* Required work *
In the material below, how many lines contain the string "checkmark"? Reply with the number only.

* Records for this task *

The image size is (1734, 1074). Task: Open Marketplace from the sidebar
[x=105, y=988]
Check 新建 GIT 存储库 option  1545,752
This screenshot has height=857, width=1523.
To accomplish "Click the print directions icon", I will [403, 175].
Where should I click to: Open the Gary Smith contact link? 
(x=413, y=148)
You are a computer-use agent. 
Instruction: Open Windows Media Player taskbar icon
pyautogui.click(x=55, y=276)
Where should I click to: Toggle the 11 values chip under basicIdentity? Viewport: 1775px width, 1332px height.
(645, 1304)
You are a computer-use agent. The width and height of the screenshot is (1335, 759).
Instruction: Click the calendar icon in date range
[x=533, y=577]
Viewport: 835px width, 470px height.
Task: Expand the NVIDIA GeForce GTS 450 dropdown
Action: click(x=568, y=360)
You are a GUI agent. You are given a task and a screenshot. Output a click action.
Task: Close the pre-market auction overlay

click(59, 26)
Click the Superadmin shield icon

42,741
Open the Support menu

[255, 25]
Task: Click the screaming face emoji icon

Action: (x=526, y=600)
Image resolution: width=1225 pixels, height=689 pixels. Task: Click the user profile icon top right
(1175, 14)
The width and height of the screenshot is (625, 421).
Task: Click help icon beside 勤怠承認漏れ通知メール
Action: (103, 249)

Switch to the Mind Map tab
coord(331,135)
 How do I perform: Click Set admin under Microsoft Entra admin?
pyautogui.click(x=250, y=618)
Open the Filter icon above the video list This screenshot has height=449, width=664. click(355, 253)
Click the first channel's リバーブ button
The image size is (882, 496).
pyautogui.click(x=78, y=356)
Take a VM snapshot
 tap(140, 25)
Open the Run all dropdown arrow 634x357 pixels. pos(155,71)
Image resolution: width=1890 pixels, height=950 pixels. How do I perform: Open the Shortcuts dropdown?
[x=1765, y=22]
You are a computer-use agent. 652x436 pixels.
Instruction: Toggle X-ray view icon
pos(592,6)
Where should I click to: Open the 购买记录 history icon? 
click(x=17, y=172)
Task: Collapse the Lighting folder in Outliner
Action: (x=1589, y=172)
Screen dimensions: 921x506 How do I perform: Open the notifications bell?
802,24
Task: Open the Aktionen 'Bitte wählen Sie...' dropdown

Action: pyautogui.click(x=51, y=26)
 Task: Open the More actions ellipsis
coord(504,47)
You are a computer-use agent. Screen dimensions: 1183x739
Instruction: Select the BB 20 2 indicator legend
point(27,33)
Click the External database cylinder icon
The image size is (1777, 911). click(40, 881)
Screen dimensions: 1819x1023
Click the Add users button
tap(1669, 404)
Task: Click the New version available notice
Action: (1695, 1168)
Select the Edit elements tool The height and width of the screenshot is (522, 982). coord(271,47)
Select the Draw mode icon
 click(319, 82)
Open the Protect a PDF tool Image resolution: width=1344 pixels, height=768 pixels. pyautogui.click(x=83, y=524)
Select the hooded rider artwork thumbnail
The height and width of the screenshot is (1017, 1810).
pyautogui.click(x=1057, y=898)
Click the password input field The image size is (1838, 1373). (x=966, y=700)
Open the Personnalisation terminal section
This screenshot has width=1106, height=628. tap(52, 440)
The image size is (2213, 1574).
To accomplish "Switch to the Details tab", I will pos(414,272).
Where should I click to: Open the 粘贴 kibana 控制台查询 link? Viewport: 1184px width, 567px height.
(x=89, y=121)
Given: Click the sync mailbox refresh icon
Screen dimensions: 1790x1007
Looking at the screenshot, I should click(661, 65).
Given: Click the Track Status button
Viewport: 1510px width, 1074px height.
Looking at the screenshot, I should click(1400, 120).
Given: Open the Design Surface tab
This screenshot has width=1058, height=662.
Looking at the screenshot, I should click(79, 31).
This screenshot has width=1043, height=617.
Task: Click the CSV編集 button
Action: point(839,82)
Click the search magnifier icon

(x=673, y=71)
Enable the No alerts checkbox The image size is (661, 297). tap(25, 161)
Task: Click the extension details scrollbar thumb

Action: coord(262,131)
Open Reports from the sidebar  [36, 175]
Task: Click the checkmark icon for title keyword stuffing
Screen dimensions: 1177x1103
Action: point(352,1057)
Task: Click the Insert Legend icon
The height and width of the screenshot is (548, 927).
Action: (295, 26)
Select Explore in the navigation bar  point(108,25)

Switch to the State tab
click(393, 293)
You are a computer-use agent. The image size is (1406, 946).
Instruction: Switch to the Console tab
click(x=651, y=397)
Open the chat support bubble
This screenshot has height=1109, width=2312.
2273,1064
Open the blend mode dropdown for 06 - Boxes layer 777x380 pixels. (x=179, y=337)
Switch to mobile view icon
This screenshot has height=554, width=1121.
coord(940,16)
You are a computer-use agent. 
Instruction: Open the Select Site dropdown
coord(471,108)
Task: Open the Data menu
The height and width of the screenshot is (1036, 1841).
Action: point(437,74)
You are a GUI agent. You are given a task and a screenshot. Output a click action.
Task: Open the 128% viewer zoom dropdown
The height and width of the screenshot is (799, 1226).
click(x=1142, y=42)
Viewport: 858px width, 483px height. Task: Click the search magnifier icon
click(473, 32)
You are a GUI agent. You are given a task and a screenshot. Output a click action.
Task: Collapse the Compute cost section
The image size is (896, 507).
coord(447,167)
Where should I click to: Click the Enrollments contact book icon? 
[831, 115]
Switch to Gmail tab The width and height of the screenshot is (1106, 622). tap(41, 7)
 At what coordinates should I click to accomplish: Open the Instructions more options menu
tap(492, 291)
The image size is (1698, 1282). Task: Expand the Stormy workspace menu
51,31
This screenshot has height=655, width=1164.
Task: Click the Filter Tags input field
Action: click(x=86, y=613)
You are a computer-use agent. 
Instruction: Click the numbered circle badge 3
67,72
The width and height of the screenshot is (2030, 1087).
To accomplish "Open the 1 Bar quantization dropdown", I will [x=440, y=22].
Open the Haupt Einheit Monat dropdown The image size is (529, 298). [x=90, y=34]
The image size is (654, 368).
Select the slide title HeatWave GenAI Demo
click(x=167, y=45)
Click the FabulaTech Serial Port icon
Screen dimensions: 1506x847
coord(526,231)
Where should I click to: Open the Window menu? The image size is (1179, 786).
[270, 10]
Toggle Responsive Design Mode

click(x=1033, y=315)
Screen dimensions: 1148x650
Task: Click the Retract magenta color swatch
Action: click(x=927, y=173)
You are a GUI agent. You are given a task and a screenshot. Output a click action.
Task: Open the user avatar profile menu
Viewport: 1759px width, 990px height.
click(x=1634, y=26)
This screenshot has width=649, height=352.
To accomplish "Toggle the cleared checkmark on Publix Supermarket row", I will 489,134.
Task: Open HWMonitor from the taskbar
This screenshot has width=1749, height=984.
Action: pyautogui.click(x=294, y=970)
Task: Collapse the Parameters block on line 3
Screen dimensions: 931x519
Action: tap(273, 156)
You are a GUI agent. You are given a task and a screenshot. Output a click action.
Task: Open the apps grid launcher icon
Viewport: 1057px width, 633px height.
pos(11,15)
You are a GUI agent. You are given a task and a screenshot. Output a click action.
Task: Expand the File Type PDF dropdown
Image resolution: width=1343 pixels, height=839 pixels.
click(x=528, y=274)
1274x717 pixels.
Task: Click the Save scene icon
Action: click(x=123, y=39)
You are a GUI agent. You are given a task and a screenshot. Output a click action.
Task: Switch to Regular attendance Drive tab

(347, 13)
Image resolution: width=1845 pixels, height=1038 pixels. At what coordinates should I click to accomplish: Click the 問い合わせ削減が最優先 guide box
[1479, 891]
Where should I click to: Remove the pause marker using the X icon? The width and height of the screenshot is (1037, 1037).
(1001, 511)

* Result of this exercise *
2